### REQUIRED ACTION
In the records below, find the line with "mobile-medienarbeit (31, 82)" and the line with "Jugend aktiv e.V. (399, 2305)"; return exactly those lines and every line between them.

### DATA FOR THIS TASK

____________________

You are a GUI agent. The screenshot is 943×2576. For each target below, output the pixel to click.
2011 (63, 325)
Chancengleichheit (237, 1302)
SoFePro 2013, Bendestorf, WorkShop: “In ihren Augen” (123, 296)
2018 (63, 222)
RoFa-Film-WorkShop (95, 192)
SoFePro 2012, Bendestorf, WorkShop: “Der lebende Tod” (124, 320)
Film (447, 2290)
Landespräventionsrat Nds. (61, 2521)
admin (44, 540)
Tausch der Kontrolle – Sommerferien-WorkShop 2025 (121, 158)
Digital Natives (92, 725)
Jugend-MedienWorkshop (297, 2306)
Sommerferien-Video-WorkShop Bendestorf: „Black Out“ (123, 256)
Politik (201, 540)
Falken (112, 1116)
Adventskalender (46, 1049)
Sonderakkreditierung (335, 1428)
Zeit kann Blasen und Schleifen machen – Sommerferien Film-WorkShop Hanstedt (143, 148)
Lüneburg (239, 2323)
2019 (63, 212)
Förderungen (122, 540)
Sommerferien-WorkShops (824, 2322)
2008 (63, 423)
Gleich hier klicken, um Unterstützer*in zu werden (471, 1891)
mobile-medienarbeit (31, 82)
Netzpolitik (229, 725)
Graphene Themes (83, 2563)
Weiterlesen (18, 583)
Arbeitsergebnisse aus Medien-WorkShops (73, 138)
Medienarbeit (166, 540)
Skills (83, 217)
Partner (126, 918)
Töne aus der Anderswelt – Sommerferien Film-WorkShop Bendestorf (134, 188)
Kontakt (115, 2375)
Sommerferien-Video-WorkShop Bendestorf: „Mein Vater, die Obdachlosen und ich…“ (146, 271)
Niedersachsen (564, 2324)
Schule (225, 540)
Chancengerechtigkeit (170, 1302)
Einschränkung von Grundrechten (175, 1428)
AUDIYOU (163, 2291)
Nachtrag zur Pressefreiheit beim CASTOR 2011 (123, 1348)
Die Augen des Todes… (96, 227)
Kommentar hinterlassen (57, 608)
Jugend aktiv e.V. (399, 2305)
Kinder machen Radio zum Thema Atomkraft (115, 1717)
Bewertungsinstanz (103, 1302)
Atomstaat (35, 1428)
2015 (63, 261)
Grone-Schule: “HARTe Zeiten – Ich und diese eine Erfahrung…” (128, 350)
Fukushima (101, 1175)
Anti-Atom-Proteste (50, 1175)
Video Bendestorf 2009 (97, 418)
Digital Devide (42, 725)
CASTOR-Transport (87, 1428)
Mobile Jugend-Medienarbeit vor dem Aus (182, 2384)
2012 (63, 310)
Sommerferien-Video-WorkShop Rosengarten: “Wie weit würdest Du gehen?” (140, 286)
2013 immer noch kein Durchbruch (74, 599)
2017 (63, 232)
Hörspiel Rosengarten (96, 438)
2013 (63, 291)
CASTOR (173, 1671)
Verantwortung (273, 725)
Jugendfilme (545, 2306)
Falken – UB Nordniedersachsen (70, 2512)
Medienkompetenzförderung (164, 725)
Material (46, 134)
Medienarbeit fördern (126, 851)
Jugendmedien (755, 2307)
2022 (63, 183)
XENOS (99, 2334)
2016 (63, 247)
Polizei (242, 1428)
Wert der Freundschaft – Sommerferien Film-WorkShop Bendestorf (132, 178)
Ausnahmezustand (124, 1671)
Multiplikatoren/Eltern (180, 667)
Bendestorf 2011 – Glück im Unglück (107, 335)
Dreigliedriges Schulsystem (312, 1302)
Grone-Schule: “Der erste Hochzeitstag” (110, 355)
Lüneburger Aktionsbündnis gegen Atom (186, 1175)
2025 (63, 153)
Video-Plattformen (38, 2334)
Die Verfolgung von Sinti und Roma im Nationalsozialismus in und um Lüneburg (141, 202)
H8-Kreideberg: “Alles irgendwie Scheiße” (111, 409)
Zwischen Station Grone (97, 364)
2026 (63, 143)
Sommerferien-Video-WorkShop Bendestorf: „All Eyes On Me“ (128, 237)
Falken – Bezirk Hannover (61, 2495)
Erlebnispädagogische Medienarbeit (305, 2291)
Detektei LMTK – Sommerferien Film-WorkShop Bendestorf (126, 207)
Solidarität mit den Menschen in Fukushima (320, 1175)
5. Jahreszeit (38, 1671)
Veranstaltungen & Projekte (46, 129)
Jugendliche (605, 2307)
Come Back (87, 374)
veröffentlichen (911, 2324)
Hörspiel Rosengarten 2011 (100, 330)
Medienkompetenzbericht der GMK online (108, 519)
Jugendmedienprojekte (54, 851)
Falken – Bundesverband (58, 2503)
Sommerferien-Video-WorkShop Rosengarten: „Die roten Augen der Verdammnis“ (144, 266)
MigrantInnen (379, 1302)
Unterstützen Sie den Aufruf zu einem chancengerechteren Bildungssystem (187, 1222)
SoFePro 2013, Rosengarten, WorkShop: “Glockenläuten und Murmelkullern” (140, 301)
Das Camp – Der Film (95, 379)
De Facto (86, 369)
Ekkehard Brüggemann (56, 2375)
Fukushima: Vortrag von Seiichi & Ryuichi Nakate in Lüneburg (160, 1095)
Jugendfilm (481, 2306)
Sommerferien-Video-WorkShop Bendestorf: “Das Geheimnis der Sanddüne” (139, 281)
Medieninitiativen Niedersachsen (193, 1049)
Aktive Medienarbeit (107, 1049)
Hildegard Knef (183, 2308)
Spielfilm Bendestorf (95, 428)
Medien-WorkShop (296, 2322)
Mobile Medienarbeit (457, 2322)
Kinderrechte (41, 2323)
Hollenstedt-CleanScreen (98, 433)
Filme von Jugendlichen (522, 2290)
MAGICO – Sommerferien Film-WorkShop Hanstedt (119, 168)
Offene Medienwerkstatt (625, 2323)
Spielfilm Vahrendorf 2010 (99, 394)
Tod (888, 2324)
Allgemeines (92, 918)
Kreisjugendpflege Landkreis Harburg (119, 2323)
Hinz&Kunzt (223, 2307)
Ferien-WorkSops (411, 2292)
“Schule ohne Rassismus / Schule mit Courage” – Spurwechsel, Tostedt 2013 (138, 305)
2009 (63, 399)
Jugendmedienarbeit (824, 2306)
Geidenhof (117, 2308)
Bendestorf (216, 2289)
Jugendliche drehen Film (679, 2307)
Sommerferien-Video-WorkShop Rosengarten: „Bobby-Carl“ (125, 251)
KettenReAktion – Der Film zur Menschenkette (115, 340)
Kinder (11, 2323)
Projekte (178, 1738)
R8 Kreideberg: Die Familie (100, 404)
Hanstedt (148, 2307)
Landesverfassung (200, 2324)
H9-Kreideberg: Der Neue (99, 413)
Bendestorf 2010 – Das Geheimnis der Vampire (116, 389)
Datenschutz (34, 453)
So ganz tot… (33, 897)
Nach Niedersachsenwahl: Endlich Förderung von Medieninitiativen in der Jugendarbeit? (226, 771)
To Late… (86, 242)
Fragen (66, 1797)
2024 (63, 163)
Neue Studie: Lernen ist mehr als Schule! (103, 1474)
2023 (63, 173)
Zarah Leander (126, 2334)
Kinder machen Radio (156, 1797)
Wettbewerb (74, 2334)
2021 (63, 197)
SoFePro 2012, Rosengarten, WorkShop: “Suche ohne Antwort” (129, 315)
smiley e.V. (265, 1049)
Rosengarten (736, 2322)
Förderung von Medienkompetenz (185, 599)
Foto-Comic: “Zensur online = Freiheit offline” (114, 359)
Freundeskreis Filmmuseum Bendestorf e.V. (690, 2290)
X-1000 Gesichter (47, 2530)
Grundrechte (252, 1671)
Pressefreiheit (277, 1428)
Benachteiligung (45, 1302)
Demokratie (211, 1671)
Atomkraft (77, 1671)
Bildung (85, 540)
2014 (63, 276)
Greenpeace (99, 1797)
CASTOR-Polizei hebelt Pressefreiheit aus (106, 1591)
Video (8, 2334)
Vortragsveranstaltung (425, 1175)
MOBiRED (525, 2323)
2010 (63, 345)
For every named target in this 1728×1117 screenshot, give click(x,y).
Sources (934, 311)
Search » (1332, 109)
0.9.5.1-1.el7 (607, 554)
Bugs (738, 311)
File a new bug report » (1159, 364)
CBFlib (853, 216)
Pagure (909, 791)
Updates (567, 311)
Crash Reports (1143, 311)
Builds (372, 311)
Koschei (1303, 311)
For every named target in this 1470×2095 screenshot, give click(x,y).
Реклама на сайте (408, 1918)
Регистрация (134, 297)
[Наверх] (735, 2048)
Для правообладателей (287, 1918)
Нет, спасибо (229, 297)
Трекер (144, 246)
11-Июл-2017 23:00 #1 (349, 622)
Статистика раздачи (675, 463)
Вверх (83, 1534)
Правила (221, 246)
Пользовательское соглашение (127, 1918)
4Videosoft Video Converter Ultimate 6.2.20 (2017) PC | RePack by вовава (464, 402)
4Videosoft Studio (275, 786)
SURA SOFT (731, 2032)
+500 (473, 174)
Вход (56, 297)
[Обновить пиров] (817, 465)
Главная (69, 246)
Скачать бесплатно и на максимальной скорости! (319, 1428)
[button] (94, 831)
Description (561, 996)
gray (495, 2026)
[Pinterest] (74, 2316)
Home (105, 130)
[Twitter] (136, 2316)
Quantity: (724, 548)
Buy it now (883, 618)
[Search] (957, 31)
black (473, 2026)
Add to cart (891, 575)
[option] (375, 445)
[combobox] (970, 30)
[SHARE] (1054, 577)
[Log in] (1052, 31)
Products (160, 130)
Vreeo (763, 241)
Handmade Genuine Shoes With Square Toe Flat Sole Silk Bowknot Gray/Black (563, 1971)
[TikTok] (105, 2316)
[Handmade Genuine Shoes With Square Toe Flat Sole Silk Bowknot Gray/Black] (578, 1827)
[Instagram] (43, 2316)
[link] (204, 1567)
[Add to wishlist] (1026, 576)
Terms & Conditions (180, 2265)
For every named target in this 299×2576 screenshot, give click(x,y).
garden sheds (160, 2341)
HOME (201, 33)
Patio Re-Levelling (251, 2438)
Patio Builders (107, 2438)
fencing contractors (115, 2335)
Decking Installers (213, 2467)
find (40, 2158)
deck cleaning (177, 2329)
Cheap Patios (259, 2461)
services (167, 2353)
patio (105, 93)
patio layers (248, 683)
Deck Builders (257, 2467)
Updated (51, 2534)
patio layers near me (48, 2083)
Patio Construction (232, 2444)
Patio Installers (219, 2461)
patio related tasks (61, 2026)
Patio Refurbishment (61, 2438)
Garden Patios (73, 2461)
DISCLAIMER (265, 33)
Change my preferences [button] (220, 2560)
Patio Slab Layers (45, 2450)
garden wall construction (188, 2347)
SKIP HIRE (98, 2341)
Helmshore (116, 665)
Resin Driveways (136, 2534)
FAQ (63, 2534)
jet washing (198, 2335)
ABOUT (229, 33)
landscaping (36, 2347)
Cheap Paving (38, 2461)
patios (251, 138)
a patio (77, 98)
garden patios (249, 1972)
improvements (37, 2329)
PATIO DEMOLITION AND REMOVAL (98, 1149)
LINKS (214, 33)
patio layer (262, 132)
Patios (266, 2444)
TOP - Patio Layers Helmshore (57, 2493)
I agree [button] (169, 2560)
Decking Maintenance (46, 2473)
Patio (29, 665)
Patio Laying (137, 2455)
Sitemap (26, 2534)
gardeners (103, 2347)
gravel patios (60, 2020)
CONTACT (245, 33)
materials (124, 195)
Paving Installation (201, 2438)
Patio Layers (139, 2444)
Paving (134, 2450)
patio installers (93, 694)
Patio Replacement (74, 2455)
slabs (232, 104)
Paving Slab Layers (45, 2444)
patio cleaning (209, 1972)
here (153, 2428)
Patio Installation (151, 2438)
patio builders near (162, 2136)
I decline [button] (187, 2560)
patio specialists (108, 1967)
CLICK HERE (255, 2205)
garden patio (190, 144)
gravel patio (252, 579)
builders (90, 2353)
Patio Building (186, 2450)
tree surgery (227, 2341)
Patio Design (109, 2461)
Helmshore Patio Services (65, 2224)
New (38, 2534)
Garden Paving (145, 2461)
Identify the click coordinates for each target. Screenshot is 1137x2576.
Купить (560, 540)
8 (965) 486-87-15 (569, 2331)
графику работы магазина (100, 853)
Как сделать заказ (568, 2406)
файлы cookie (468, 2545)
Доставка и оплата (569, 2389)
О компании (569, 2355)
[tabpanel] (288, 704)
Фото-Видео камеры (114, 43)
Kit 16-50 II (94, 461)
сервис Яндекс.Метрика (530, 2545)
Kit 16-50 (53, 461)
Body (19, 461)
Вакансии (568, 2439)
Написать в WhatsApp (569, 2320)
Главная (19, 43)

____________________

### SOLUTION TO THIS EXERCISE
mobile-medienarbeit (31, 82)
Netzpolitik (229, 725)
Graphene Themes (83, 2563)
Weiterlesen (18, 583)
Arbeitsergebnisse aus Medien-WorkShops (73, 138)
Medienarbeit (166, 540)
Skills (83, 217)
Partner (126, 918)
Töne aus der Anderswelt – Sommerferien Film-WorkShop Bendestorf (134, 188)
Kontakt (115, 2375)
Sommerferien-Video-WorkShop Bendestorf: „Mein Vater, die Obdachlosen und ich…“ (146, 271)
Niedersachsen (564, 2324)
Schule (225, 540)
Chancengerechtigkeit (170, 1302)
Einschränkung von Grundrechten (175, 1428)
AUDIYOU (163, 2291)
Nachtrag zur Pressefreiheit beim CASTOR 2011 (123, 1348)
Die Augen des Todes… (96, 227)
Kommentar hinterlassen (57, 608)
Jugend aktiv e.V. (399, 2305)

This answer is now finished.